The setup used by the police is unclear. For the Champions League final, officers used a “real-time” hardware and software solution developed by NEC. It’s possible that a similar system was used for the arrest, as well as the broader trials taking place in the city centre. A request for tender published by South Wales Police does, however, mention a “Slow Time Static Face Search” linked to 500,000 custody images in a “Niche Record Management” database, which seems to be separate from the real-time monitoring. Regardless, multiple vans have been spotted in Cardiff with cameras on the roof and a “facial recognition fitted” warning on the side.
While monitoring and detection clearly takes place on the move, it’s possible the police are analysing and cross-referencing the images elsewhere. Whatever the situation, the arrest is evidence of the technology’s potential to pick out people in a crowd. Running faces against a database of wanted criminals, or anyone with a track record, should give the police a better idea of who is nearby. It does, however, raise ethical questions about public privacy and potential surveillance overreach.
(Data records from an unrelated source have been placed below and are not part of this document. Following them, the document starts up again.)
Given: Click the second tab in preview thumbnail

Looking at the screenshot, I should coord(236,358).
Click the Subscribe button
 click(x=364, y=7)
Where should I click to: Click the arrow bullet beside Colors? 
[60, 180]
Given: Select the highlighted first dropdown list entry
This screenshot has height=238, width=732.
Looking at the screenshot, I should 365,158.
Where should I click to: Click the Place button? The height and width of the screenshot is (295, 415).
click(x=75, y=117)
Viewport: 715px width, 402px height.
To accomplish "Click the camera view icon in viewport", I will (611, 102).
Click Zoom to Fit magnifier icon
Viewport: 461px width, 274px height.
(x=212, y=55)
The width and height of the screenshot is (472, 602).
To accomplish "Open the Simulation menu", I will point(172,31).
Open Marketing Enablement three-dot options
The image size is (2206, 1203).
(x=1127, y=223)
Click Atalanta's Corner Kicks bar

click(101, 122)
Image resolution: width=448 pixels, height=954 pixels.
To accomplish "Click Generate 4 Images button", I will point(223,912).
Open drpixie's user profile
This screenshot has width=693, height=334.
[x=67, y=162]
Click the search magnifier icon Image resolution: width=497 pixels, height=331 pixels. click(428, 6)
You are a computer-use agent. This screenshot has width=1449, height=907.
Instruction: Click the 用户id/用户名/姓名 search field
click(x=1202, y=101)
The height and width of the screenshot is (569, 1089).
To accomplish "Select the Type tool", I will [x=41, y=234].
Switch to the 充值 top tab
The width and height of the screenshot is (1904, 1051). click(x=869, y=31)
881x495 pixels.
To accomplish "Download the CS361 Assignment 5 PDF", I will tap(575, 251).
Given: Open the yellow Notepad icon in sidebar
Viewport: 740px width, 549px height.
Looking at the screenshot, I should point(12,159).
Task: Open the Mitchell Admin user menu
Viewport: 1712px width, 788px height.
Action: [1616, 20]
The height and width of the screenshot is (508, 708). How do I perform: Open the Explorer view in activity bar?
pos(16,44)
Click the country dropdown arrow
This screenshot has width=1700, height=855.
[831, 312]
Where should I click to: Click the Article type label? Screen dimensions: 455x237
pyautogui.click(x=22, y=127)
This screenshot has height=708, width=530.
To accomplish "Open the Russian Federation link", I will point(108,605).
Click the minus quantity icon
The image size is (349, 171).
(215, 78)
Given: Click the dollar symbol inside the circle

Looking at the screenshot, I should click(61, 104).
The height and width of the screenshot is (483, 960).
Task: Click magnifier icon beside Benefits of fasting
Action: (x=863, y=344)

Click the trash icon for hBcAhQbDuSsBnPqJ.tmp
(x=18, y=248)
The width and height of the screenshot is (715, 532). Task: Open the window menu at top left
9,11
“South Wales Police has made significant progress in the development of its technology in the past 18 months, and that work is only set to continue as we strive to ensure we arm our officers with the very best technology commercially available – providing the public benefit is both proven and justifiable,” the spokesperson added. “The technology will be tested in a variety of circumstances and location in the months to come, assisting in our assessment of the viability of the project moving forward.”